** Passage provided follows **

Donald Trump
President Donald Trump departs from Newark Liberty International airport after a weekend at Trump National Golf Club in Bedminster, New Jersey, June 11, 2017. Reuters/Yuri Gripas

President Donald Trump is likely to put his state visit to the United Kingdom in October on hold, and he told British Prime Minister Theresa May he will come to the country only when he feels welcomed by British public, the Guardian and the New York Times reported Sunday.

In January, the president and his wife Melania were invited by Queen Elizabeth II for the state visit only a week after he assumed office, as May’s government pushed for the invitation. Following this, protests erupted in the country with people demanding the invitation to visit be canceled. An online petition, urging the British prime minister to cancel the invitation to the U.S. president, garnered over 1.8 million signatures. Politicians argued Trump’s visit would cause an embarrassment to the queen. Despite the criticism, the state visit plan did not change.

** End of Passage provided **
** Recorded data follows **

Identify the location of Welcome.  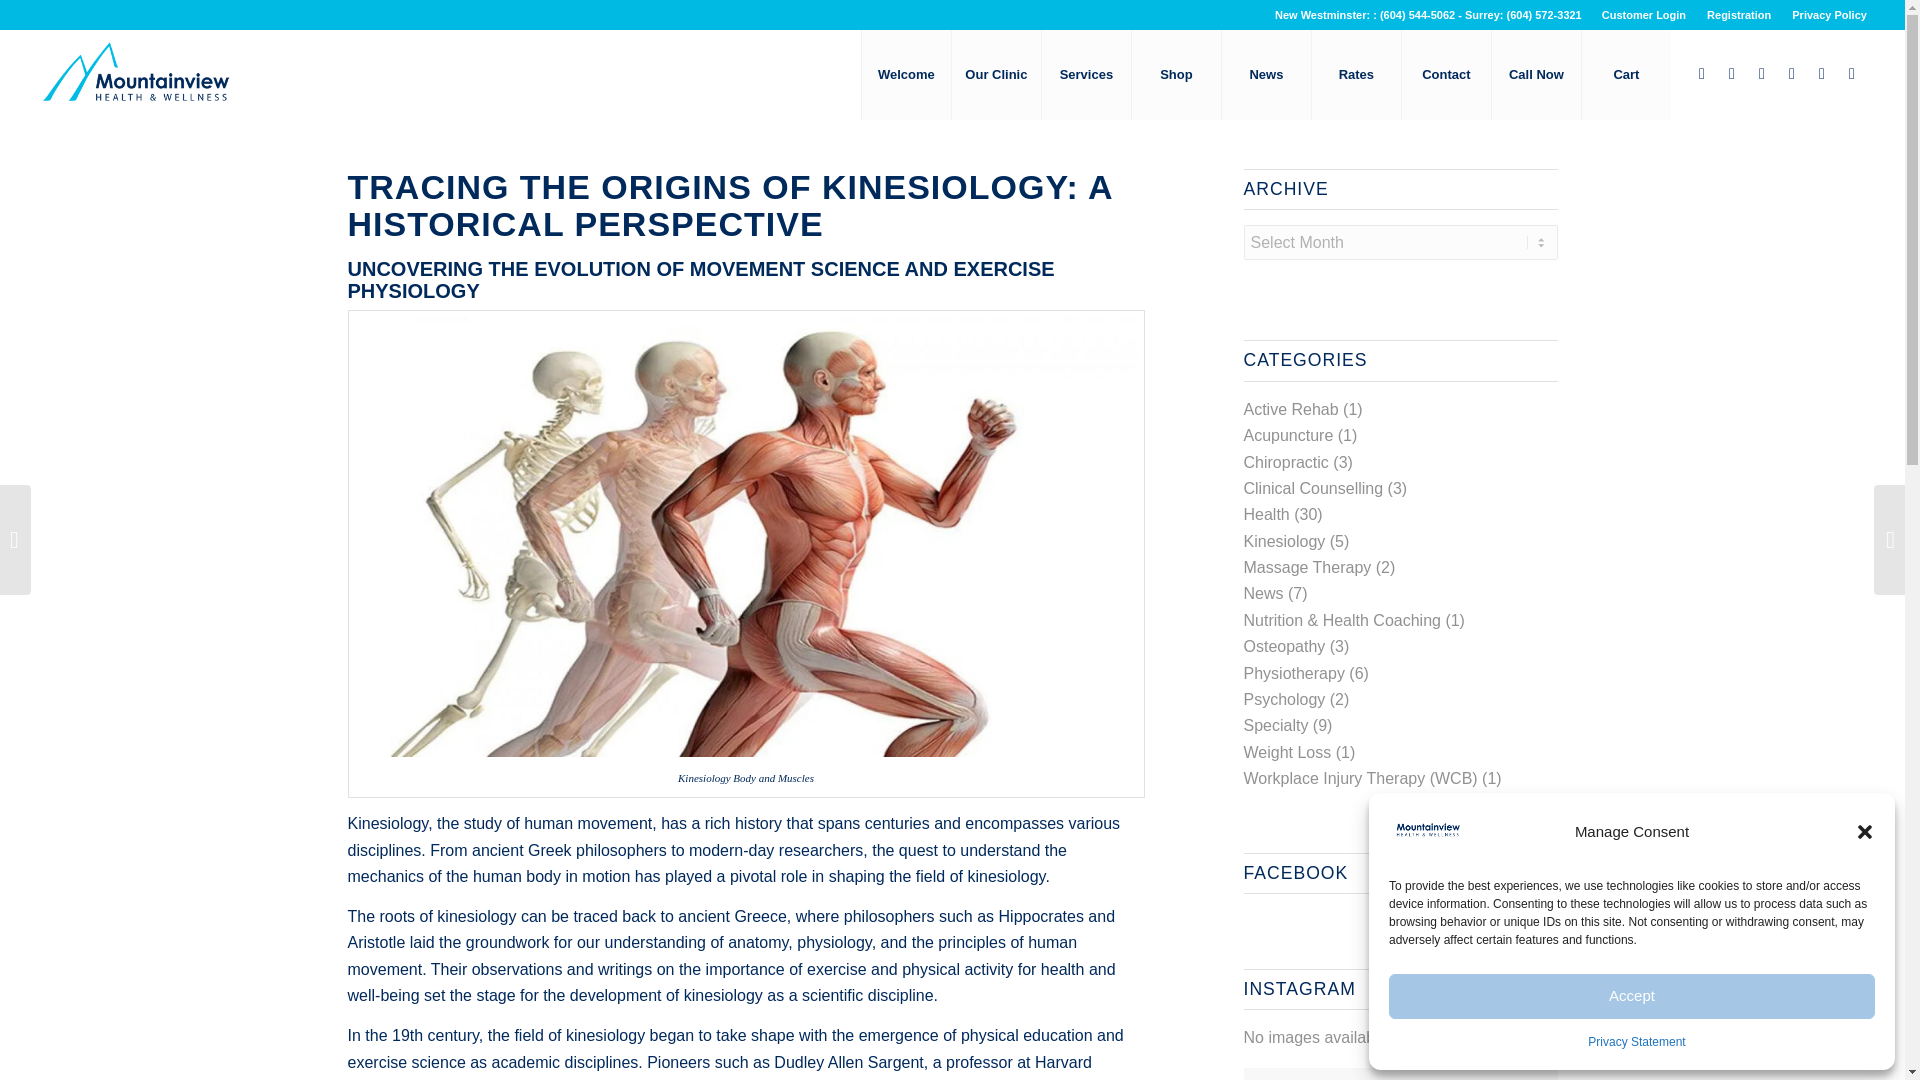
(905, 74).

** End of Recorded data **

▶ [Tasks to complete]
1. Translate this sentence from the article on Trump's UK state visit into Spanish: "Despite the criticism, the state visit plan did not change."
2. Using the article on Trump's UK state visit, answer:
(a) In which month was the state visit to the United Kingdom planned?
(b) How many signatures did the online petition gather?
(c) Who invited the president and his wife for the state visit?

▶ [Answers to the tasks]
1. A pesar de las críticas, el plan de la visita de Estado no cambió.

2.
(a) October
(b) Over 1.8 million
(c) Queen Elizabeth II